▶ Exercise passage:

Does the Nazi data share that same definite guarantee for saving human lives as does an
available organ to a needy recipient? If it does, then one could theoretically agree that
it should most definitely be used. Perhaps justice would ultimately be served if we were
to allow life to emerge from the Nazi murders. Although the data's untested potential to
save lives seems to be a bit more tenuous than that of the healthy heart, the potential to
save a life might still be present. Therefore, the data should be used when lives are at
stake.
ii. Does the Analysis End When Lives Are at Stake or Is There a Higher Ethical
Concern?
For Jews, there are times when saving a life is not the ultimate good to be achieved.
While it is true that saving a life overrides all other commandments, a Jew is commanded
to sacrifice his life rather than transgress the three cardinal sins (idolatry, murder,
and sexual immorality).32 In fact, if one
had the opportunity to save a life through the use of idolatry, he would be forbidden to
do so.33
The Babylonian Talmud relates the incredible story of the late King of Israel,
Hezekiah, to instruct us that a life might not be worth preserving, if that person's
future plans with that life are repulsive to God.
There was a publication in existence titled, "Sefer Harefuah" (Heb.
"The Book of Cures"). Many famous Rabbis ascribe the authorship to King Solomon.
Maimonides states that the book contained remedies based on astrological phenomena and
magical incantations, and prescriptions for the preparation of poisons and their
antidotes. King Hezekiah hid the Book of Cures because people were cured so quickly and
effortlessly that illness failed to promote a feeling of contrition, humility and
recognition that God is the true healer of the sick. Furthermore, corrupt people used this
information to kill their enemies by poisoning them.34
What wouldn't doctors give to have Hezekiah's Book of Cures? King Hezekiah certainly
knew of the Book's definite potential to save lives, especially his own.35 He certainly understood the infinite value
of life. Yet, he condemned the Book to oblivion and the Sages of Israel agreed with his
decision. Hezekiah concluded that the lives that would have been saved, but for the
idolatrous use of the book, were not worth preserving. They were better off dead than
living under the destructive influence of idolatry.
Perhaps the same conclusion could be made with regard to the Nazi data? Perhaps certain
illnesses were not meant to be cured, if the victim's cure was to be found through
tampering with the results of wholesale slaughter and torture? Perhaps the modern-day
frozen hypothermia victims that were unsuccessfully rewarmed by normal conventional
methods were just not meant to survive? Such an important conclusion could only be made by
a completely righteous individual such as King Hezekiah. Without such authority, the Book
of Cures cannot be analogized to the Nazi data, and one would have to use the information
to save lives.

▶ Questions:
[a] Please duplicate everything from "Does the Nazi" down to "to be achieved." in the passage on the Nazi data.
[b] Using the passage on the Nazi data, answer each question on its own line:
(i) Which three cardinal sins must a Jew give up his life rather than commit?
(ii) What is the English title given for "Sefer Harefuah"?
(iii) What kind of person could alone reach the conclusion that certain illnesses were not meant to be cured?
The material after this point is separate from the passage on the Nazi data.

▶ Given records:
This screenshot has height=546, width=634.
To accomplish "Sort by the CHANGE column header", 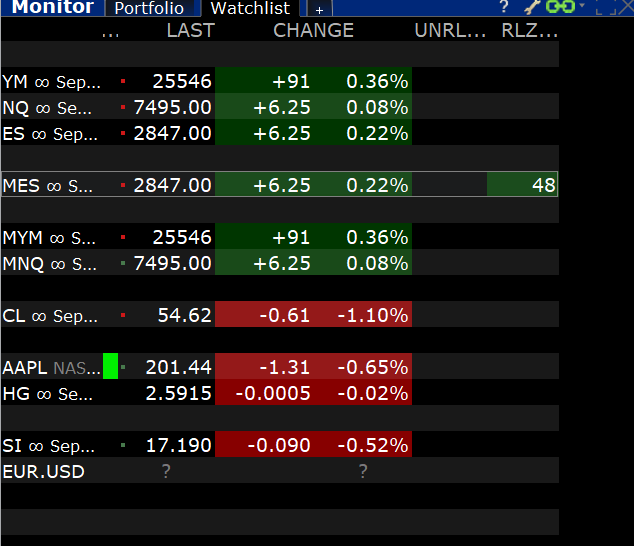I will pyautogui.click(x=313, y=30).
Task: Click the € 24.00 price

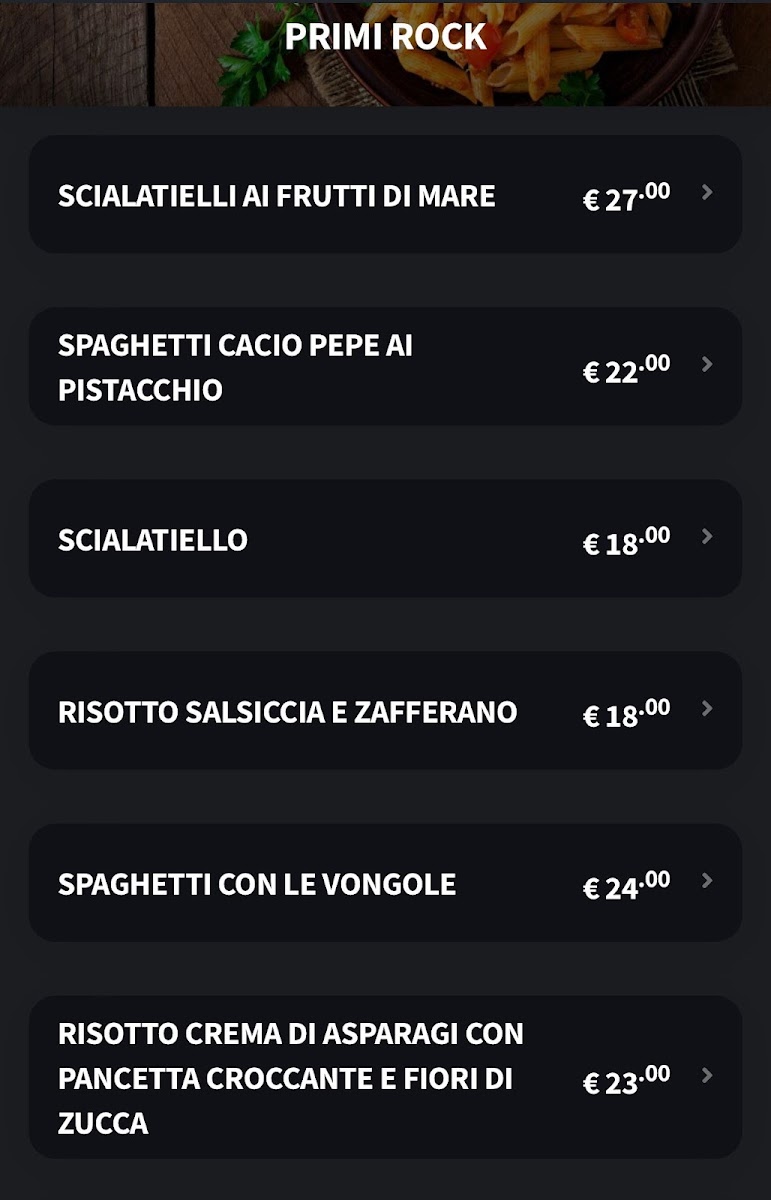Action: coord(626,884)
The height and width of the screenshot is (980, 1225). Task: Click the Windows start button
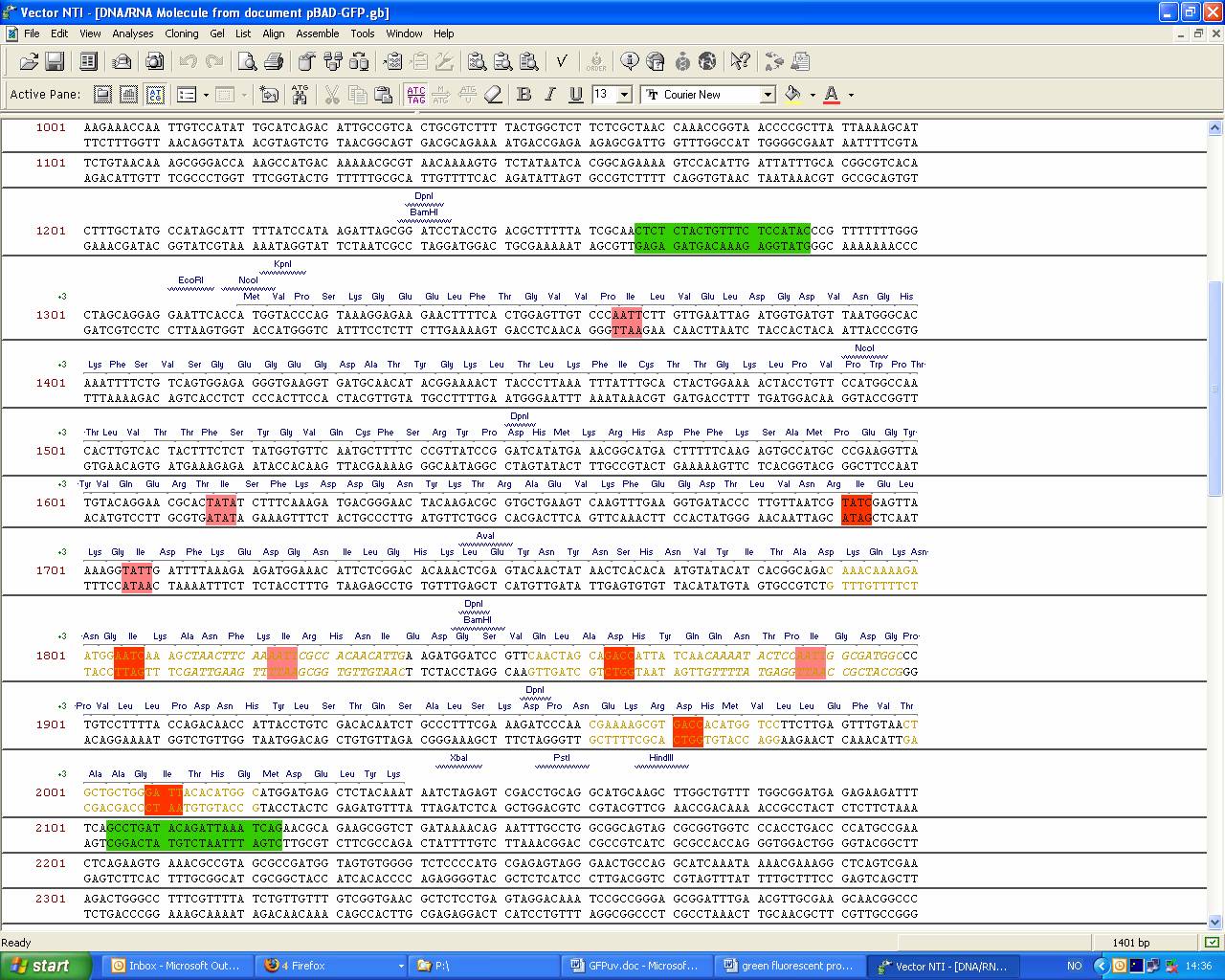(45, 966)
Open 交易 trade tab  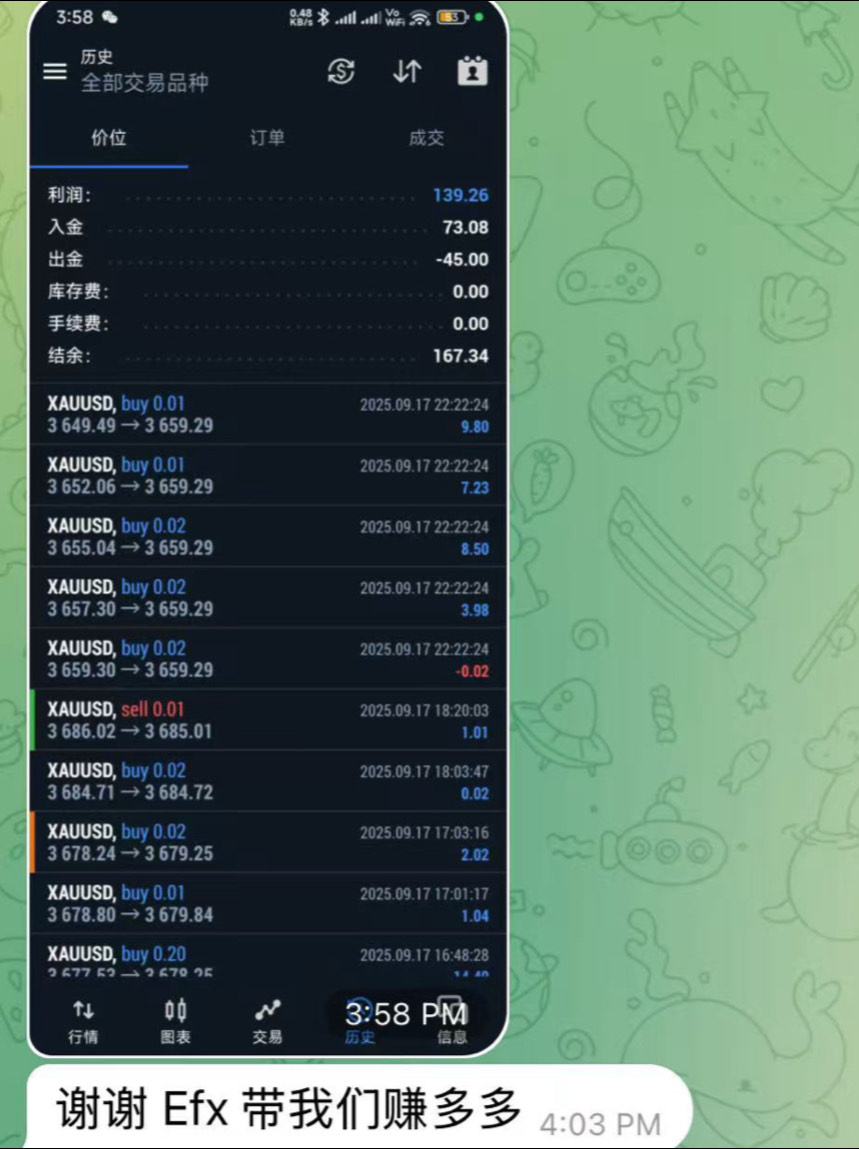click(x=268, y=1022)
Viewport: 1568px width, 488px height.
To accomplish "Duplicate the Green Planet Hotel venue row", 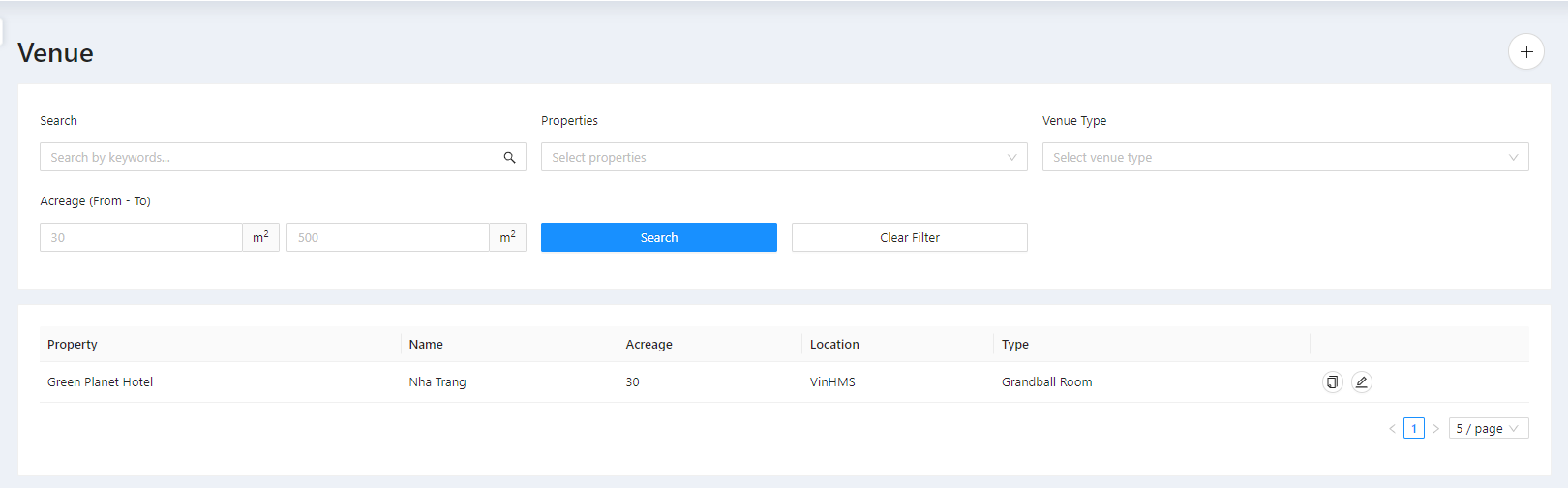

▶ Solved tasks:
[a]
Does the Nazi data share that same definite guarantee for saving human lives as does an
available organ to a needy recipient? If it does, then one could theoretically agree that
it should most definitely be used. Perhaps justice would ultimately be served if we were
to allow life to emerge from the Nazi murders. Although the data's untested potential to
save lives seems to be a bit more tenuous than that of the healthy heart, the potential to
save a life might still be present. Therefore, the data should be used when lives are at
stake.
ii. Does the Analysis End When Lives Are at Stake or Is There a Higher Ethical
Concern?
For Jews, there are times when saving a life is not the ultimate good to be achieved.

[b]
(i) Idolatry, murder, and sexual immorality.
(ii) "The Book of Cures".
(iii) A completely righteous individual such as King Hezekiah.